** WRITTEN INSTRUCTION **
Quote the records that follow word for word, all of them, and omit the pictures.

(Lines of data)
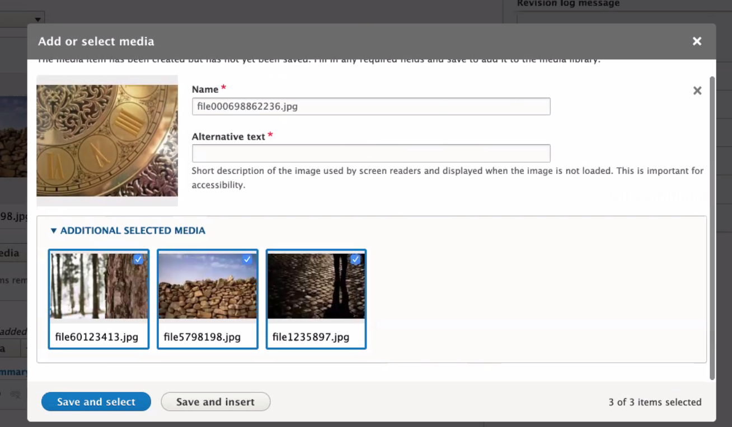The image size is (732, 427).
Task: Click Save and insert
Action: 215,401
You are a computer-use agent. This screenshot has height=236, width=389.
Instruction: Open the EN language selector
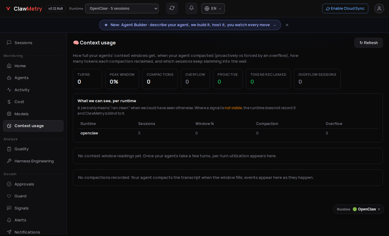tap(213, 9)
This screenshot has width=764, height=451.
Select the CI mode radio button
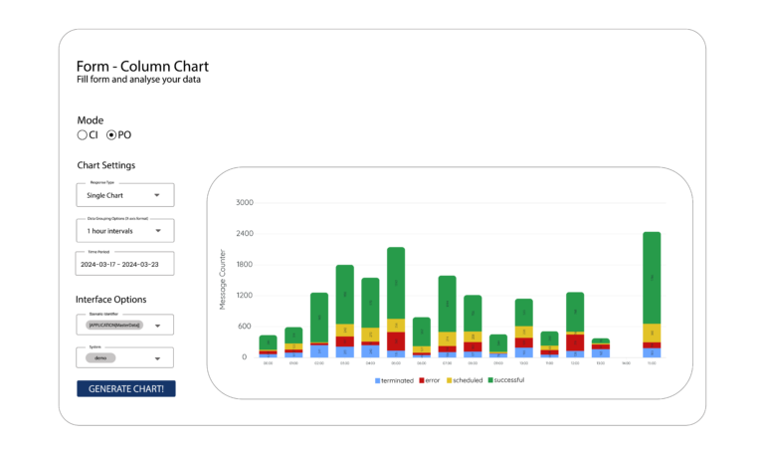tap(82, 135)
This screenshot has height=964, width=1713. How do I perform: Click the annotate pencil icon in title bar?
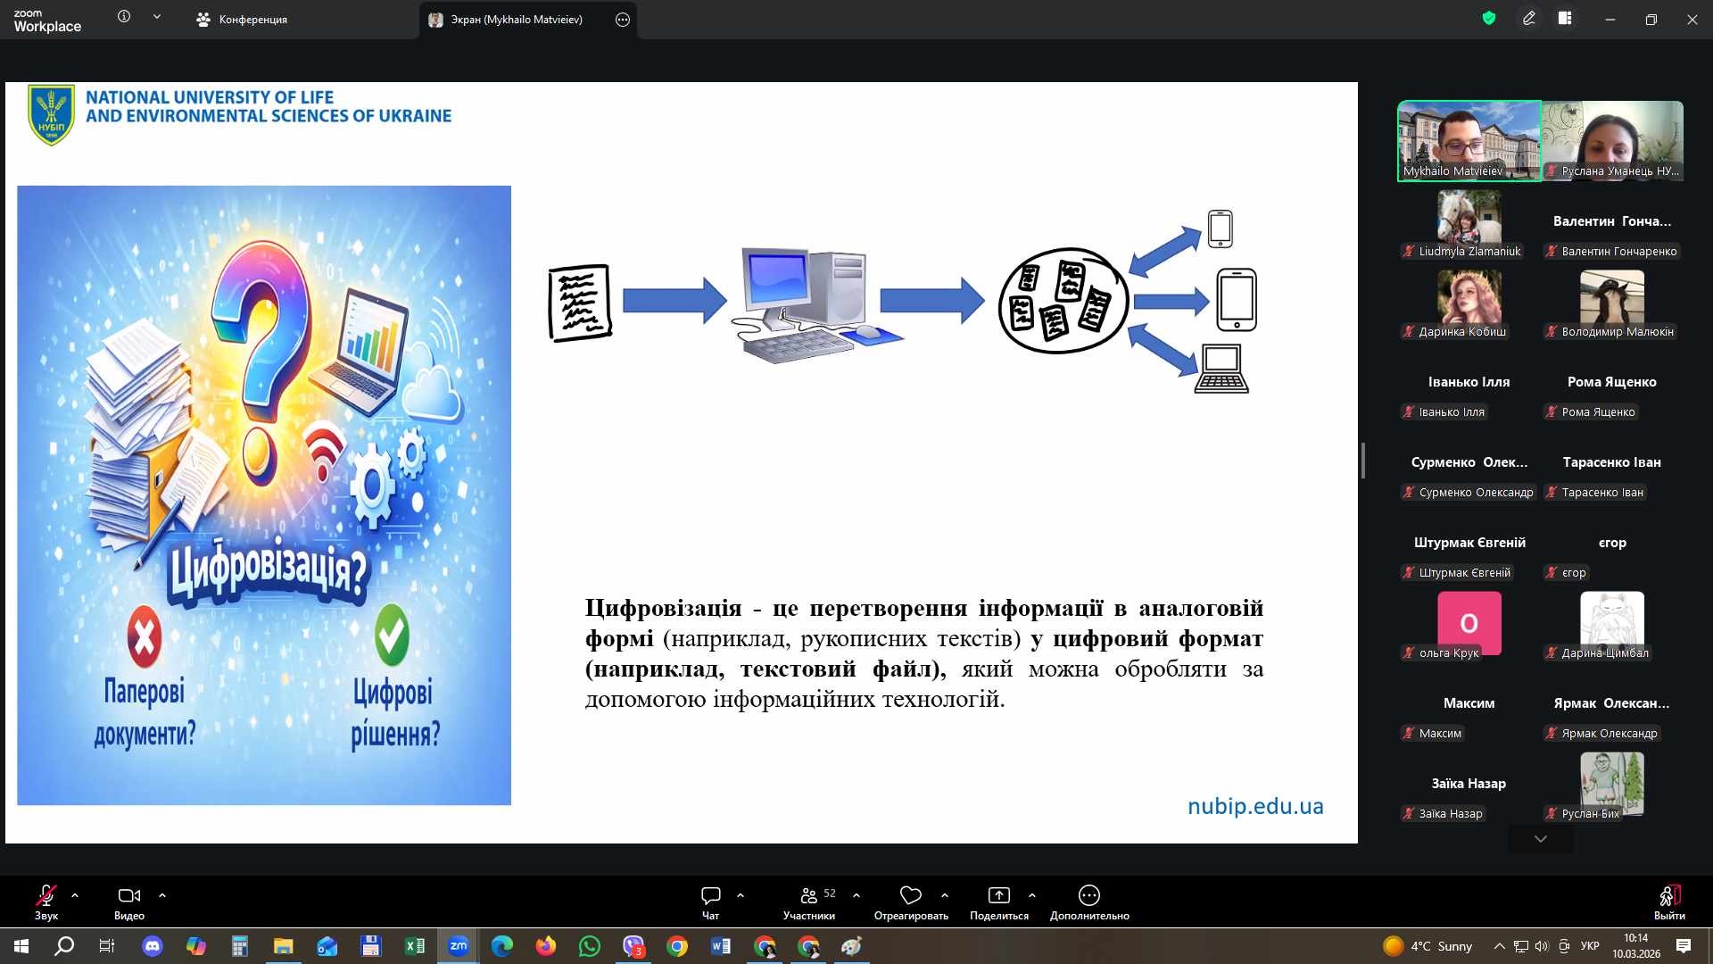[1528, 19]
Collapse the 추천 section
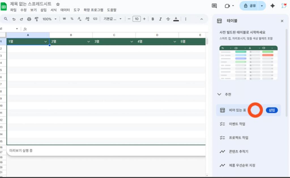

** PROBLEM SOLUTION **
The image size is (732, 427).
Task: Click Save and insert
Action: 215,401
You are a computer-use agent. This screenshot has height=236, width=389.
Instruction: Open the EN language selector
tap(213, 9)
This screenshot has width=764, height=451.
Select the CI mode radio button
tap(82, 135)
This screenshot has height=964, width=1713. How do I perform: Click the annotate pencil icon in title bar?
[1528, 19]
Collapse the 추천 section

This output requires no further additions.